If Law 234, which went into second debate in the Senate, is passed it would create a Professional Council which "would have the role of studying and approving requests presented by those who want to work as journalists." This Council would also "have the power to suspend temporarily, or even definitively, the credentials of those who engage in social communications, without greater criteria and limitations."

IAPA President María Elvira Domínguez, editor of the Cali, Colombia, newspaper El País, declared that "this envisaged law takes us back more than three decades, when obligatory guild membership and its mechanisms were used by governments and power groups to neutralize uncomfortable journalists." She added that she is concerned that there be an entity that could decide what contents and what editorial stances are appropriate. "This kind of decisions can easily turn into censorship," she said.

The chairman of the IAPA's Committee on Freedom of the Press and Information, Roberto Rock, editor of the Mexican news portal La Silla Rota, recalled that in 1985 the Inter-American Human Rights Court issued an advisory opinion in which it declared as "incompatible" the obligatory guild membership of journalists with the American Convention on Human Rights, specifically in its Article 13 which favors access by any person "to the full use of news media," whether "as a vehicle to express oneself or to transmit information."

Rock added that the legal initiative "completely censures new generations of journalists who rely on new technologies and social networks to exercise their rights and freedoms to inform and be informed."

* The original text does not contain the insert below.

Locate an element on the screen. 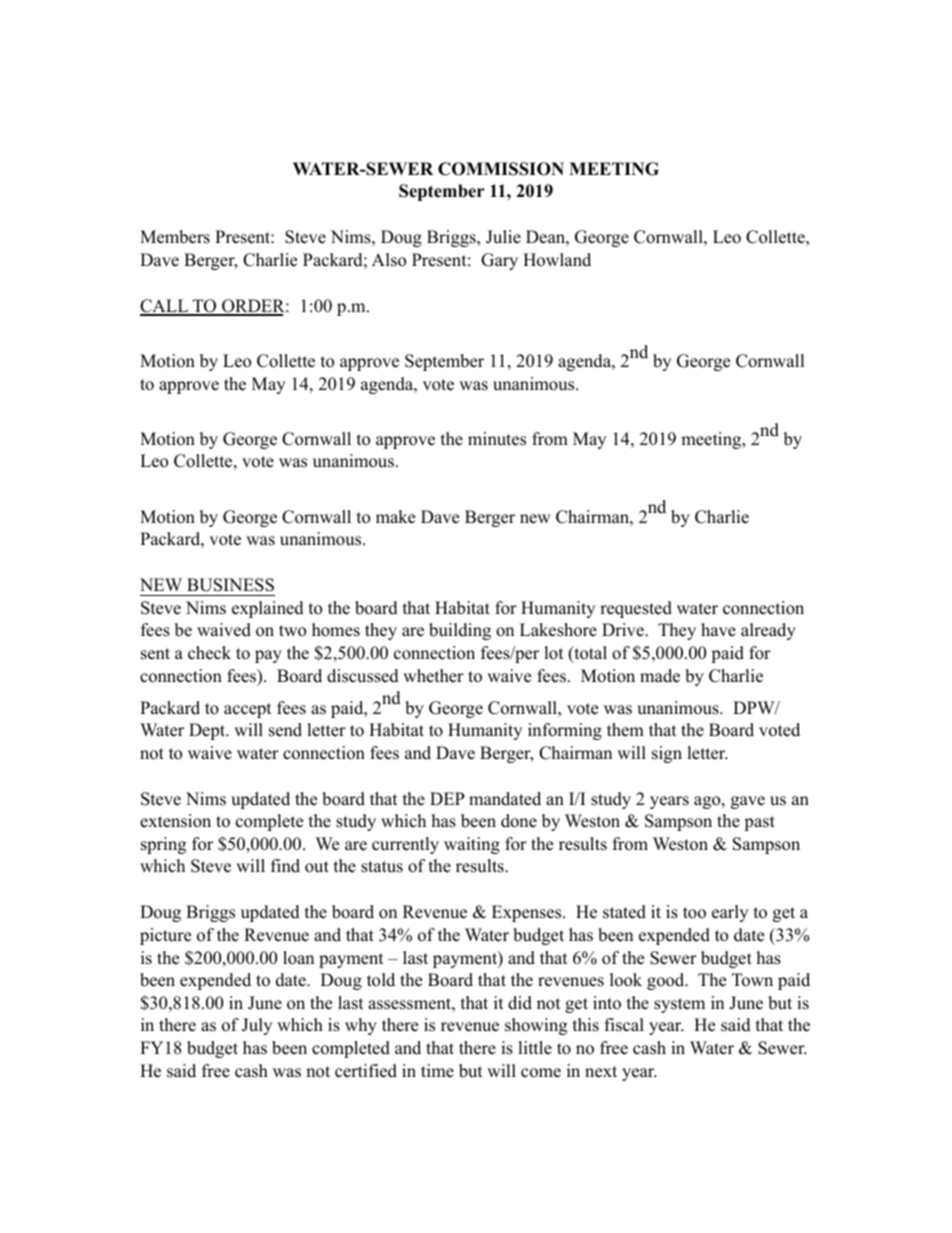 The image size is (952, 1233). July is located at coordinates (257, 1026).
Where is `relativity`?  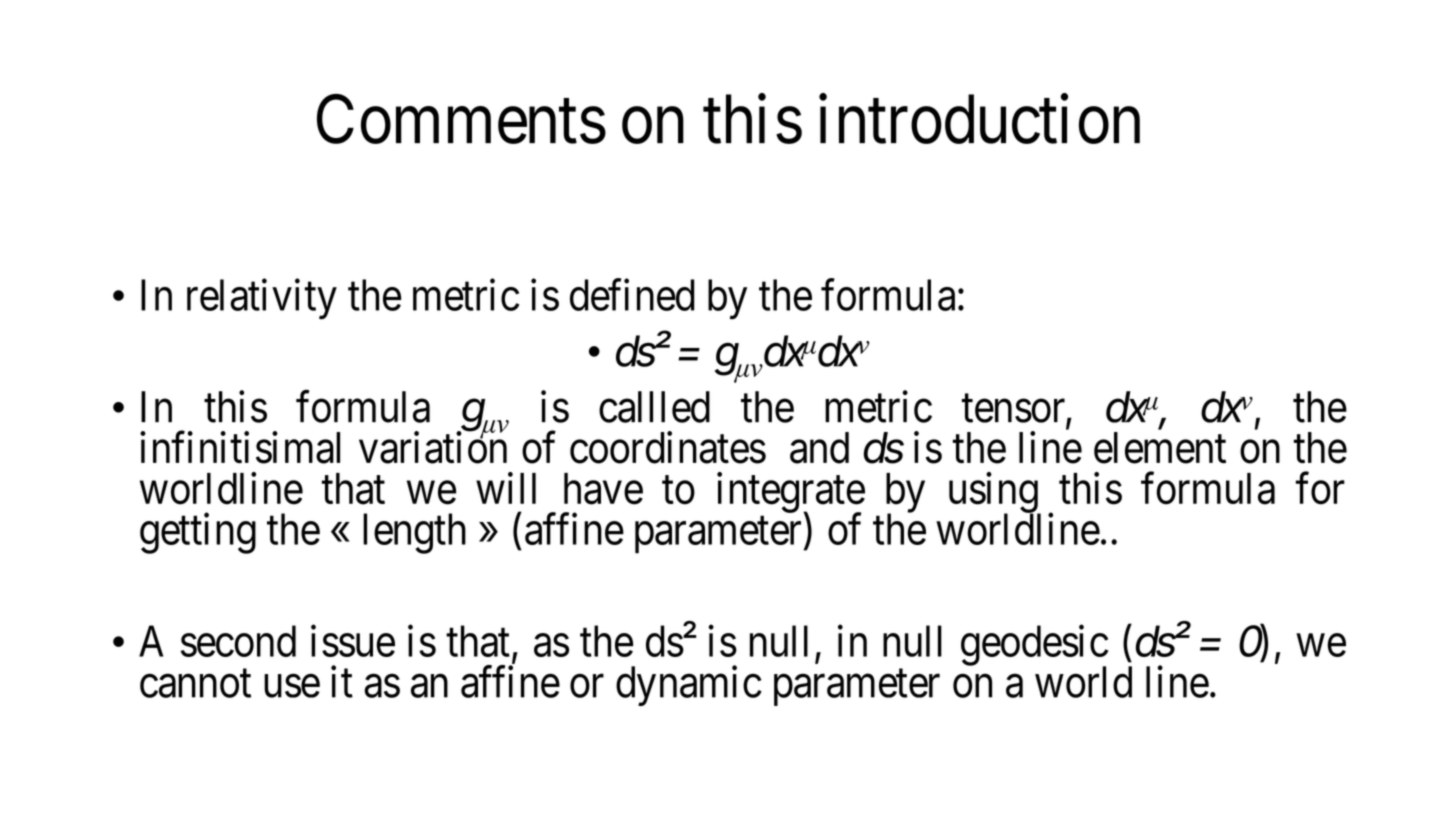
relativity is located at coordinates (262, 299).
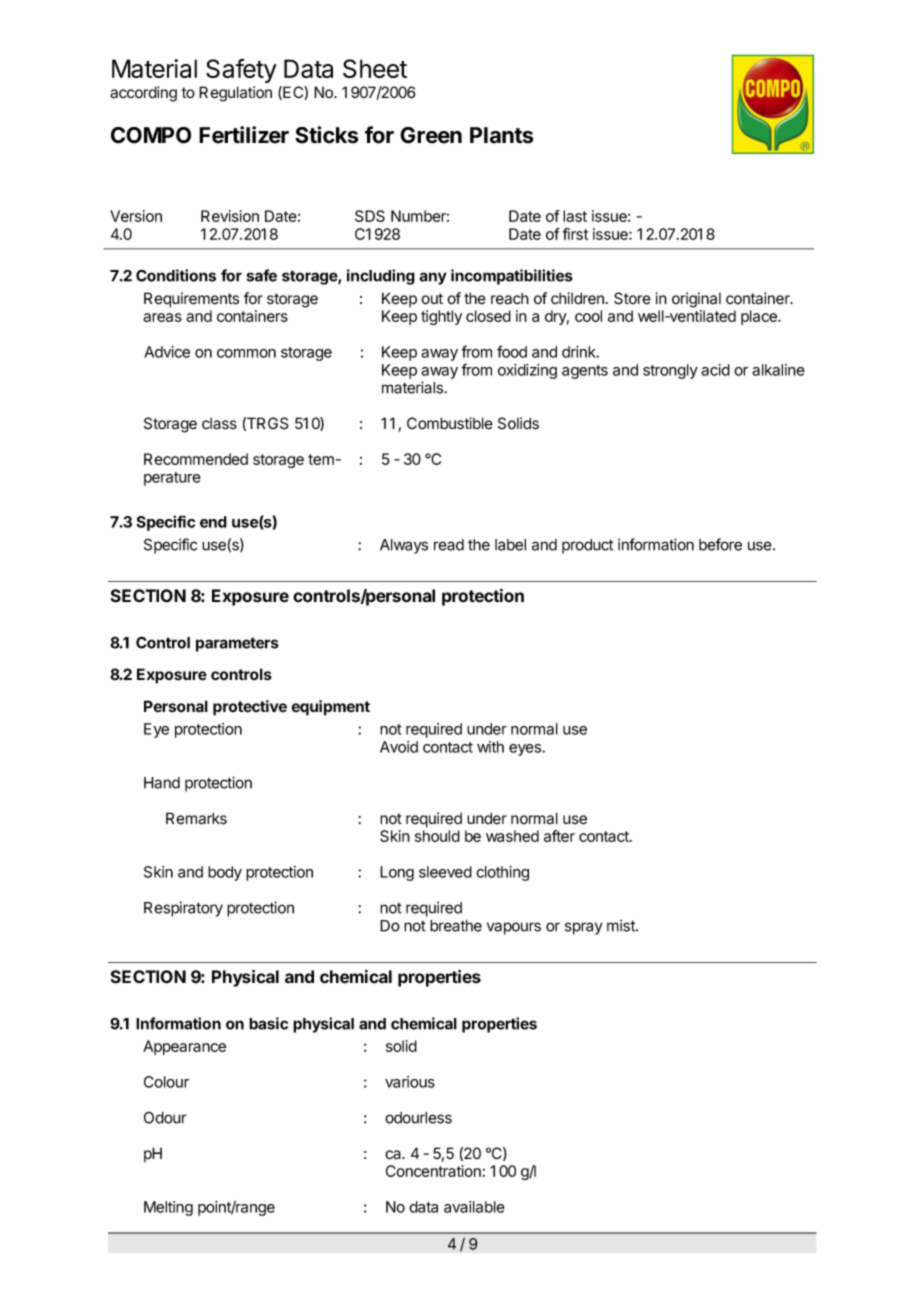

Domínguez and Rock issued a public call for there to be put aside this legislative initiative which discriminates all individuals from freedom of expression and violates principles of press freedom.

The Inter-American Human Rights Court issued the opinion at the request of the Costa Rican government and through the IAPA, basing itself also on Article 19 of the Universal Declaration of Human Rights which establishes that every person, not only journalists, has the right to freedom of opinion and of expression and to exercise it by any means of expression. After the 1985 opinion the figure of obligatory guild membership began to become extinguished in the majority of the countries of Latin America.

Domínguez and Rock stated that the IAPA does not oppose any kind of professionalization or association of journalists, but made clear that it should always be of a voluntary nature as established by Article 8 of the Declaration of Chapultepec: "The membership of journalists in guilds, their affiliation to professional and trade associations and the affiliation of the media with business groups must be strictly voluntary."

The IAPA http://www.sipiapa.org is a not-for-profit organization dedicated to the defense and promotion of freedom of the press and of expression in the Americas. It is made up of more than 1,300 publications from throughout the Western Hemisphere and is based in Miami, Florida.